### WORK INSTRUCTIONS:
Set down, exactly as written, every line from the top of the records below to the line containing "Viewport: 714px width, 924px height.", both ends included, and no others.
#####
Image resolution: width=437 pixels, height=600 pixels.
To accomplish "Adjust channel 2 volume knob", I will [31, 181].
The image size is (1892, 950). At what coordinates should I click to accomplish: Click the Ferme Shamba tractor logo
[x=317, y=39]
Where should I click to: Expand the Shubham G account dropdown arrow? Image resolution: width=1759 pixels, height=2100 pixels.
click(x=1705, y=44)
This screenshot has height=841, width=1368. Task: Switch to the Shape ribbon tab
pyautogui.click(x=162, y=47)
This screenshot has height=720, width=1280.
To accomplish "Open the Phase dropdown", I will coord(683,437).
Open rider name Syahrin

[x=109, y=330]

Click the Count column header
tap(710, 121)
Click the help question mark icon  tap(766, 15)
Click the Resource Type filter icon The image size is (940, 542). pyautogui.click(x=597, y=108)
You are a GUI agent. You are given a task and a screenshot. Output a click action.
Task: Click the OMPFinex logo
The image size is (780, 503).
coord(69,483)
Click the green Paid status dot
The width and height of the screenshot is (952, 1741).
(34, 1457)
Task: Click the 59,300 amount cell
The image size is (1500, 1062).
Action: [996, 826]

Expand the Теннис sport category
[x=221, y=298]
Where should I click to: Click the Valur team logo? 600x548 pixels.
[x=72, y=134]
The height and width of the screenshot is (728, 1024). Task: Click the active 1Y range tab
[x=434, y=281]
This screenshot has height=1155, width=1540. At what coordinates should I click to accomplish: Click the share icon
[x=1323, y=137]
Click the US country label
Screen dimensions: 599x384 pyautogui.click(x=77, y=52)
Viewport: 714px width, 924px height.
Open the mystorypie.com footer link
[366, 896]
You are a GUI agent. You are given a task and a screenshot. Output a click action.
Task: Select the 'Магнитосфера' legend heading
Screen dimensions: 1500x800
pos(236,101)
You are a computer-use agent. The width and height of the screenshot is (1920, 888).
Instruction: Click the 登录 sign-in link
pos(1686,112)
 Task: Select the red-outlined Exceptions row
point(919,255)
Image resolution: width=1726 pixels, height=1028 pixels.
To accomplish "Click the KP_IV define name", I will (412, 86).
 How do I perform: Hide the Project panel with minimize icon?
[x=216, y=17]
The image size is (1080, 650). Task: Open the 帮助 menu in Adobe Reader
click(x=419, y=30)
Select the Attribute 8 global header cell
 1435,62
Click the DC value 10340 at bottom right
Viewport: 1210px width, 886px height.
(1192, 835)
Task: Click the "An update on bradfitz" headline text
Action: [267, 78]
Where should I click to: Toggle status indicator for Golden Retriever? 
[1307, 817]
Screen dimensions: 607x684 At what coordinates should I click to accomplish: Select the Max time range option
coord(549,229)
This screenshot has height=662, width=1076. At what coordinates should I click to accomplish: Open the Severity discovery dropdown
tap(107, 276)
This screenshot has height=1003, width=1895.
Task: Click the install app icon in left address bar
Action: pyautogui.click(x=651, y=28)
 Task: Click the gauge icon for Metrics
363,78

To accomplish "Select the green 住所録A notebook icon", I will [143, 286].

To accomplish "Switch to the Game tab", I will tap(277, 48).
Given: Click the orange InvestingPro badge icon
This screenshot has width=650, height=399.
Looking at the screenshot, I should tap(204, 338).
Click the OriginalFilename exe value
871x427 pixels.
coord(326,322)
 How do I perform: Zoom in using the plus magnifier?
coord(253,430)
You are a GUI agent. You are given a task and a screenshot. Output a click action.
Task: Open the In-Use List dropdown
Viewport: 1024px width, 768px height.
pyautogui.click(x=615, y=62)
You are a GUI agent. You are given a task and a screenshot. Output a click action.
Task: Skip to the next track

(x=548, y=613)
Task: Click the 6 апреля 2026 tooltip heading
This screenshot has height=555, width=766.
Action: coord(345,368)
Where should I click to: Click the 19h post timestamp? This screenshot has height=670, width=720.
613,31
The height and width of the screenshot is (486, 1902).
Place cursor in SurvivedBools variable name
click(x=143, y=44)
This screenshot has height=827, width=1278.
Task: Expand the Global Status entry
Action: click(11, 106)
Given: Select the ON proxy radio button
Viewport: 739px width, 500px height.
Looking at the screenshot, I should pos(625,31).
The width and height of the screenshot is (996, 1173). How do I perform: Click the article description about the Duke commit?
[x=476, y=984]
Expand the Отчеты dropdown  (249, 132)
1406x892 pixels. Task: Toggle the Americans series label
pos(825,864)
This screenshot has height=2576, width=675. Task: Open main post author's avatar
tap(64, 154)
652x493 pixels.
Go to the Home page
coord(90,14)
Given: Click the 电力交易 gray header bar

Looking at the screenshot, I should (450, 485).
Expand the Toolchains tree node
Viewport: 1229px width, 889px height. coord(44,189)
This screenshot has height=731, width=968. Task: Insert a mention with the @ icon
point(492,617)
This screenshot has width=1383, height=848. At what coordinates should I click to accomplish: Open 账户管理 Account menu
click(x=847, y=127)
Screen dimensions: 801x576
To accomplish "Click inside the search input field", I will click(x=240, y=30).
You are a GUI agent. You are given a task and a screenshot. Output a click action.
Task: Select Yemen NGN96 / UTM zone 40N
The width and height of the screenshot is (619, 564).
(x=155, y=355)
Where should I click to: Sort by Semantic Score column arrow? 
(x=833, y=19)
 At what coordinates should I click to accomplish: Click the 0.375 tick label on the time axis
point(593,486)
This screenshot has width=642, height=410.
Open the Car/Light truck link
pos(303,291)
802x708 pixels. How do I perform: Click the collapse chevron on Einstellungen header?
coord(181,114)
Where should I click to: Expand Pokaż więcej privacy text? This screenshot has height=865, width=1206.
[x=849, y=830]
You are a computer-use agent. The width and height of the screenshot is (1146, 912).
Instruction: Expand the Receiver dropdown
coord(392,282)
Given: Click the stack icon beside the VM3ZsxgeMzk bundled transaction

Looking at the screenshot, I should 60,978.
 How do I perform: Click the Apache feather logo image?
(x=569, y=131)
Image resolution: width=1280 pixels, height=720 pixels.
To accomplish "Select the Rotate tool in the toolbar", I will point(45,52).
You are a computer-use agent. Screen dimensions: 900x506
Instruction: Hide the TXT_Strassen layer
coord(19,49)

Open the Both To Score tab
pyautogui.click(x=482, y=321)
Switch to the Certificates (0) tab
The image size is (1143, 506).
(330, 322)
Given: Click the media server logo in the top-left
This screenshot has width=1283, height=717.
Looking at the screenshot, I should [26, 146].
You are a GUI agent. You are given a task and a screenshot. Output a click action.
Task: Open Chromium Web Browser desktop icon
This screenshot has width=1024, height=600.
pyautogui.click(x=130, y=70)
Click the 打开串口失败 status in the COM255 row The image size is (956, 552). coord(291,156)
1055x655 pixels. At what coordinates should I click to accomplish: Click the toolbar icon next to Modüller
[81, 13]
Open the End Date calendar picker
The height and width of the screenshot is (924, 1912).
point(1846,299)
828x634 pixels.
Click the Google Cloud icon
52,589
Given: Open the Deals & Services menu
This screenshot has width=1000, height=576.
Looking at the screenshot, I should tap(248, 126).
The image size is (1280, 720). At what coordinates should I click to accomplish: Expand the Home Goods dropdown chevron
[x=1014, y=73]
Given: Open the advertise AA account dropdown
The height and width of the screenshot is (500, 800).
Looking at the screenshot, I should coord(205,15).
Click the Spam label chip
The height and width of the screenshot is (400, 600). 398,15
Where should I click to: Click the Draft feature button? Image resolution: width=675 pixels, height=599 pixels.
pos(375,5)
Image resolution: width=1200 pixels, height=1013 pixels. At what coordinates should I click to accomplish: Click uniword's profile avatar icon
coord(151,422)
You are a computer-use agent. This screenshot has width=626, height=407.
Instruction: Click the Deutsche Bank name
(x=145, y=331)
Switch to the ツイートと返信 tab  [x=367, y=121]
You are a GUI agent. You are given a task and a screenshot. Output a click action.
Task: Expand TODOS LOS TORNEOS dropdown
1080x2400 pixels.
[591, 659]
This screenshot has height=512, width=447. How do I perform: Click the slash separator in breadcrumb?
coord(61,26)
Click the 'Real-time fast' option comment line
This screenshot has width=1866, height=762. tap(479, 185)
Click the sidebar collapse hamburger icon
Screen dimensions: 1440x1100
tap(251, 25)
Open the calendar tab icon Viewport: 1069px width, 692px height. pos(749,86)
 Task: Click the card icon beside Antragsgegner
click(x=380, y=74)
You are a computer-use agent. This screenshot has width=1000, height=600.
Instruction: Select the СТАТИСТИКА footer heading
#####
### SOLUTION:
Image resolution: width=437 pixels, height=600 pixels.
To accomplish "Adjust channel 2 volume knob", I will [31, 181].
The image size is (1892, 950). At what coordinates should I click to accomplish: Click the Ferme Shamba tractor logo
[x=317, y=39]
Where should I click to: Expand the Shubham G account dropdown arrow? Image resolution: width=1759 pixels, height=2100 pixels.
click(x=1705, y=44)
This screenshot has height=841, width=1368. Task: Switch to the Shape ribbon tab
pyautogui.click(x=162, y=47)
This screenshot has height=720, width=1280.
To accomplish "Open the Phase dropdown", I will coord(683,437).
Open rider name Syahrin

[x=109, y=330]

Click the Count column header
tap(710, 121)
Click the help question mark icon  tap(766, 15)
Click the Resource Type filter icon The image size is (940, 542). pyautogui.click(x=597, y=108)
You are a GUI agent. You are given a task and a screenshot. Output a click action.
Task: Click the OMPFinex logo
The image size is (780, 503).
coord(69,483)
Click the green Paid status dot
The width and height of the screenshot is (952, 1741).
(34, 1457)
Task: Click the 59,300 amount cell
The image size is (1500, 1062).
Action: [996, 826]

Expand the Теннис sport category
[x=221, y=298]
Where should I click to: Click the Valur team logo? 600x548 pixels.
[x=72, y=134]
The height and width of the screenshot is (728, 1024). Task: Click the active 1Y range tab
[x=434, y=281]
This screenshot has height=1155, width=1540. At what coordinates should I click to accomplish: Click the share icon
[x=1323, y=137]
Click the US country label
Screen dimensions: 599x384 pyautogui.click(x=77, y=52)
Viewport: 714px width, 924px height.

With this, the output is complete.